Les guerriers montés de la steppe occidentale finirent par vaincre les conducteurs de chars, modifiant ainsi l’équilibre entre les populations vivant dans les villes méditerranéennes sédentaires et les bergers plus nomades de la steppe périphérique. « Même des nations relativement petites de la steppe pouvaient attaquer et vaincre de puissants États sédentaires », écrit Chaffetz. Les grandes civilisations eurent bientôt besoin de grands nombres de chevaux. En Perse au VIe siècle av. J.-C., Cyrus le Grand créa des haras. Les haras persans, écrit Chaffetz, étaient « trapus, au nez pointu et puissants sur les bas-reliefs de Persépolis ».

« Raiders, Rulers, and Traders » est un voyage palpitant à travers 2 000 ans d’histoire de l’essor des empires. Dans les années 200 av. J.-C., le fondateur de la dynastie Qin a amassé suffisamment de chevaux pour unifier la Chine. Lorsque les éleveurs en ont amené quelques-uns dans la ville, ils ont craint que la steppe ne leur manque. (C’est une préoccupation à laquelle fait allusion le poète du IXe siècle Liu Yuxi, qui gardait son cheval « dans une écurie sombre et humide » : « Je l’ai frappé avec un fouet battant, sans savoir qu’il essayait de monter vers les nuages. ») Un siècle plus tard, la route de la soie apparaît, que Chaffetz voit comme une série de comptoirs de traite de chevaux.

Gengis Khan possédait 10 millions de chevaux, soit peut-être la moitié du total mondial. Avec eux, ses descendants contrôlaient 16 % de la surface terrestre. Ayant lui-même survécu à la steppe, Khan a vu comment le pastoralisme pouvait être militarisé. Les chevaux amenés pour paître sur les terres pour la viande, le lait et les vêtements pouvaient également, à mesure qu’ils se multipliaient, être appelés au combat, fournissant à l’Empire mongol une sorte d’usine de guerre mobile et auto-entretenue. « Les unités de l’armée voyageaient avec les troupeaux personnels de leurs soldats et de leurs familles », écrit Chaffetz. « De cette façon, 17 millions de têtes de bétail ont été transportées en Iran. »

L'art de gouverner est devenu une affaire de chevaux, mais pas pour toujours. Dans les années 1750, la dynastie Qing a infligé une attaque génocidaire aux pillards Oirats, qui étaient réticents à se soumettre à la Chine, mais ont fini par perdre le contrôle de la Chine lorsque leurs chevaux ont été surpassés par la puissance navale moderne.

Le récit de Chaffetz s’estompe à mesure que l’occupation de l’Inde par l’Empire britannique a entravé sa capacité à élever des chevaux adaptés à la région : pensant savoir mieux que lui, les administrateurs du Raj ont insisté pour croiser des chevaux d’Asie du Sud avec des chevaux d’importation anglaise, qui pouvaient galoper vite mais ne pouvaient pas marcher aussi loin. « Les préjugés racistes britanniques », écrit Chaffetz, dans un euphémisme, « ont compliqué les efforts visant à exploiter la puissance des chevaux locaux de l’Inde. » (Suivre les chevaux à travers les âges nous rappelle que les États-nations naissants d’Europe occidentale ne sont qu’un dernier point sur la chronologie de la steppe asiatique.)

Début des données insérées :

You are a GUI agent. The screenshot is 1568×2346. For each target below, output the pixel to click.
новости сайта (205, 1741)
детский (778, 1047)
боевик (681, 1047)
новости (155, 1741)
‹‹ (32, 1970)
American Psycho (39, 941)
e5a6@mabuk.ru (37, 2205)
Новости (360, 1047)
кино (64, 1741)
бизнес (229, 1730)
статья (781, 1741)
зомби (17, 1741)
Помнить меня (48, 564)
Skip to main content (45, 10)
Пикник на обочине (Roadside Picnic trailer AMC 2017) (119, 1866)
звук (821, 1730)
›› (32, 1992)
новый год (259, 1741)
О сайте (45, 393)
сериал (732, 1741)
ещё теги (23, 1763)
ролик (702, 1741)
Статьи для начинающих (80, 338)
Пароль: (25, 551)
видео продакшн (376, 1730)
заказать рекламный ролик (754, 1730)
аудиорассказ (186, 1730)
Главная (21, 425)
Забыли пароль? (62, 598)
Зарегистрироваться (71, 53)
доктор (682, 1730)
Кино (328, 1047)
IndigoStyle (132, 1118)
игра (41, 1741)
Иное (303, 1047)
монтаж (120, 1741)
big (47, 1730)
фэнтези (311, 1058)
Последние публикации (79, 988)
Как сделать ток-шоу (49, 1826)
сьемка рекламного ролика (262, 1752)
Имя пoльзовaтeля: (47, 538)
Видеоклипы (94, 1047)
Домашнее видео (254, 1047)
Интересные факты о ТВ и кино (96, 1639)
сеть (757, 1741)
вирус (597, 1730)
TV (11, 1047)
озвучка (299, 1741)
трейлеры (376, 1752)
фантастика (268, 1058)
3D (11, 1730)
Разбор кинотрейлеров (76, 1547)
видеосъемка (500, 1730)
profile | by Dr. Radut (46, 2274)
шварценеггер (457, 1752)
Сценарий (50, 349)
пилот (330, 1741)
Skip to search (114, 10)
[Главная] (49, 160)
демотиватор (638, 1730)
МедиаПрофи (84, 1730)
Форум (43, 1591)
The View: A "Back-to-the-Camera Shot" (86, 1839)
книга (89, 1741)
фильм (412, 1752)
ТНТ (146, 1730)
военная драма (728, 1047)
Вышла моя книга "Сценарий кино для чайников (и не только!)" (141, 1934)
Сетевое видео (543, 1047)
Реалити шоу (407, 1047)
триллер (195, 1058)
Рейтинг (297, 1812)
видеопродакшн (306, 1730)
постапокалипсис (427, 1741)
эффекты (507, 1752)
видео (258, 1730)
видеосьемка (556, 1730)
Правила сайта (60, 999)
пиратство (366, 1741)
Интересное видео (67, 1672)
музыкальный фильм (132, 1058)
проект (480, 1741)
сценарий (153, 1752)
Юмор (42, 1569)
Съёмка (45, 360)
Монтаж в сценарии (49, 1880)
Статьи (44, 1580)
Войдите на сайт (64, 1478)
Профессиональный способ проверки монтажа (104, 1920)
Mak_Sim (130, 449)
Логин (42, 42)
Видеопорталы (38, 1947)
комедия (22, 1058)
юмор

La culture du cheval dans la steppe nord-américaine est largement absente du récit de Chaffetz. Dans les années 1600, les communautés pueblos les ont utilisées pour chasser les Espagnols, et la cavalerie américaine, malgré l'appui des chemins de fer, a été à plusieurs reprises déjouée par les cavaliers Nez-Percés, Apaches et Comanches.

Lorsque la steppe nord-américaine fut finalement intégrée aux États-Unis, les cultures remplacèrent l’herbe et les chemins de fer prirent le relais de la distribution du courrier par des calèches. Les chevaux disparurent des cartes traditionnelles de l’empire et contribuèrent discrètement au lancement de la révolution industrielle, envahissant des villes déjà peuplées d’humains et travaillant dans des exploitations minières de plus en plus mondiales.

Le capitalisme de marché s’est imposé et, à mesure que la valeur de la relation cheval-humain se dégradait aux yeux des bâtisseurs d’empires, le cheval a fait sa transition. Aujourd’hui, la thérapie équine est recommandée par la clinique Mayo, et nous nous tournons vers nos anciens camarades pour nous aider à apaiser l’anxiété de nos enfants, à faciliter le parcours des citoyens qui reviennent de prison, à aider nos soldats à guérir.